"""

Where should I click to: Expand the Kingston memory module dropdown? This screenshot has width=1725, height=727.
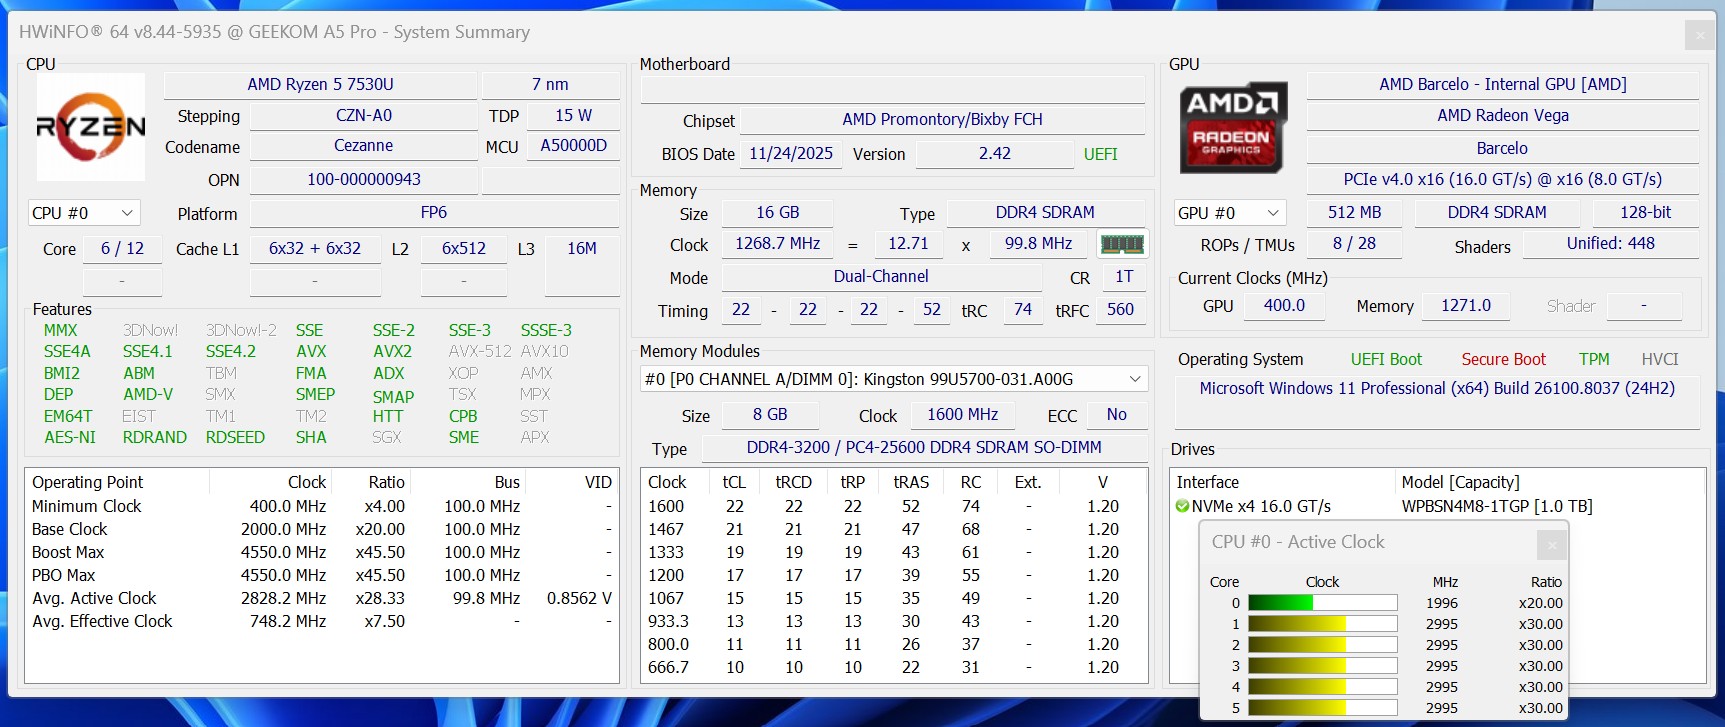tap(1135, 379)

"""
"""

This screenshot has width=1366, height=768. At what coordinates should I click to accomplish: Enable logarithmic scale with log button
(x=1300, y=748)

"""
"""

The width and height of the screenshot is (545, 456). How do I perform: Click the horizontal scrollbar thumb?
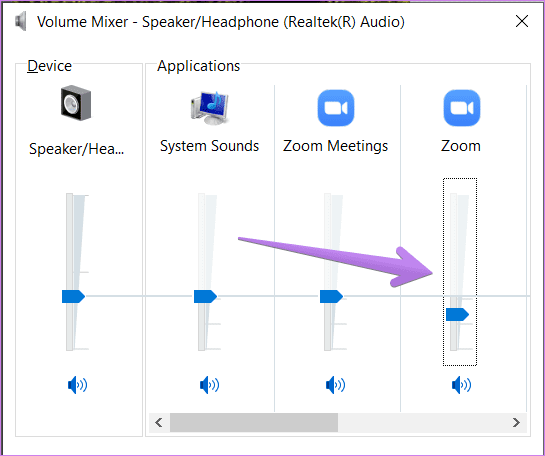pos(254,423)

"""

§ **Task instructions**
Arrange the items from the line containing "Where should I" through the line containing "tap(1135, 379)", both included, as a JSON list of strings with one string per line and blank lines omitted. Leave the pictures out of the answer.

§ **Solution to the problem**
[
  "Where should I click to: Expand the Kingston memory module dropdown? This screenshot has width=1725, height=727.",
  "tap(1135, 379)"
]